The recent report outlines several measures aimed to reduce wildlife-vehicle collisions. To start, FWP, MDT and Montanans for Safe Wildlife Passage are organizing a steering committee that will provide guidance in developing a wildlife and transportation plan that identifies connectivity and safety priorities, encourages information sharing, outlines education and outreach initiatives and discusses funding opportunities.
“The intent of the work plan is that it is informed by local-level efforts. Community interest and support are integral to planning highways for people and wildlife,” wrote FWP Communication and Education Chief-of-Staff Greg Lemon in an email to EBS.
“There are a variety of wildlife accommodations that can help wildlife safely cross the highway, including signs, fencing and crossing structures,” he added. “For example, variable message signs activated seasonally can alert drivers when wildlife are moving. These seasonally-placed signs seem to be more effective than permanent signs.”
One key challenge the plan will address is related to information gaps across agencies and research groups. While FWP and MDT have a history of collaboration, the summit organizers believe additional partnerships are a valuable part of developing solutions.
“Information can be better shared among stakeholders so that decision-makers have the best information available at their disposal,” Clarke said. “Additionally, there is a need to support new and ongoing research to better understand how wildlife populations are moving across the landscape, and where their movements intersect with highways, so that we can make roads safer for everyone.”
Currently, FWP deploys GPS transmitters on a variety of species to track movements and habitat use. Not only does this data provide a glimpse into a specific animal’s movement pathways and ranges, but it can also be extrapolated to other populations and areas.
“In any given year, FWP maintains and collects data from hundreds of GPS-marked animals around the state,” Lemon said. “This information can help with highway planning and other conservation efforts.”
Maxwell said one important aspect to keep in mind is that distinct areas of the state are of greater concern for different reasons.

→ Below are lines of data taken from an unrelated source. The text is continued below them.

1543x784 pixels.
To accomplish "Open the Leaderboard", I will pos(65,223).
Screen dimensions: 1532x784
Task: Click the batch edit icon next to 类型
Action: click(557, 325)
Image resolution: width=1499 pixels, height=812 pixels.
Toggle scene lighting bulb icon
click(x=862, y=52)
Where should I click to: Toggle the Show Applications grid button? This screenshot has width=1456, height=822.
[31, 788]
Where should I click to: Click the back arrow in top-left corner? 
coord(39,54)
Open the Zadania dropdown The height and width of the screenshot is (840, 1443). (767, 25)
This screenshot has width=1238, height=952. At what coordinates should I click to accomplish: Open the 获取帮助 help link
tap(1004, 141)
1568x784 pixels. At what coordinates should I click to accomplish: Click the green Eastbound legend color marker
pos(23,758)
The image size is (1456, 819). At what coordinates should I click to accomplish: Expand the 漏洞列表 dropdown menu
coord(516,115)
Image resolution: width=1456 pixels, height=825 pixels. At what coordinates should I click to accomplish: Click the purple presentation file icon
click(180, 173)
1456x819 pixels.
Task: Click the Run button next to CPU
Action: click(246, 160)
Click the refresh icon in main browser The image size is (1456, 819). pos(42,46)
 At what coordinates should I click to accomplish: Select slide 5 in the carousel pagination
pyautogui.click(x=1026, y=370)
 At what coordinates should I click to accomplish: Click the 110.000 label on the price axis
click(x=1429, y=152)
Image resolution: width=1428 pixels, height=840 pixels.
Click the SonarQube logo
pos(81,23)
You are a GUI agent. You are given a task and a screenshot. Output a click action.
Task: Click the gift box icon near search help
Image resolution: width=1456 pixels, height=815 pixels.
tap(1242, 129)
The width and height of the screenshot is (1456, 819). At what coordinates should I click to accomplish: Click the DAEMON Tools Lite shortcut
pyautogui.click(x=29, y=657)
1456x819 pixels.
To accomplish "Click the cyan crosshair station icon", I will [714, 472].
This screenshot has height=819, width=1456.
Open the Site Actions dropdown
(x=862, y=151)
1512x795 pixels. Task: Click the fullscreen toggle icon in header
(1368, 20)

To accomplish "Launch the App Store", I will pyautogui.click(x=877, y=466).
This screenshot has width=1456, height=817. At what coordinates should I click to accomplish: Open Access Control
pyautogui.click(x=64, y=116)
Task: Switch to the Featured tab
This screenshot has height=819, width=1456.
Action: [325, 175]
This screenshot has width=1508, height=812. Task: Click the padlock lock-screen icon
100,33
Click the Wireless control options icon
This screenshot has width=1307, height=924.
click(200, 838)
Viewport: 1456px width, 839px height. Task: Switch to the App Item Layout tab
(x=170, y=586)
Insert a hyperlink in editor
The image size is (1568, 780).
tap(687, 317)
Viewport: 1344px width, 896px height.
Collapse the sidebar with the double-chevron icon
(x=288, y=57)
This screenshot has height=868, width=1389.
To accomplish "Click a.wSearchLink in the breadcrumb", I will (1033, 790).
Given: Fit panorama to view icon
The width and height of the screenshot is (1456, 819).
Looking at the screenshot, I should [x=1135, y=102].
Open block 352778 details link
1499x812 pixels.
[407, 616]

“One area may not have as many crashes, but because a certain resident species—think bighorn sheep—is relatively small, each crash may have the potential to affect the population’s ability to survive, while another area may be of concern because the high crash rate is dangerous for people,” he said.
Once migratory corridors are identified that overlap with significant traffic areas or proposed development, transportation officials are often tasked with some form of mitigation.
A 2014 survey conducted by the Western Transportation Institute found that transportation officials nationwide credit funding as the greatest barrier to developing wildlife crossing structures. In Montana, this is also coupled with what MDT Director Mike Tooley describes as a 3 to 1 ratio between overall transportation infrastructure needs and available fiscal resources—and the fact that the department manages over 25,000 lane miles of highway.
Maxwell says that while crossing structures are expensive, the actual cost with the benefits tells a nuanced story.
Wildlife collisions are estimated to cost the U.S. $6 to 12 billion annually in the form of paid law enforcement, emergency services, road maintenance crews, wildlife managers and vehicle repairs. As one example, Maxwell cited a pronghorn and mule deer crossing built in 2012 over Highway 191 near Pinedale, Wyoming, which is estimated to pay for itself in 20 years.
“Understanding the true societal costs and benefits,” he said, “is key to increasing public awareness and building local support to construct crossings wherever they are needed.”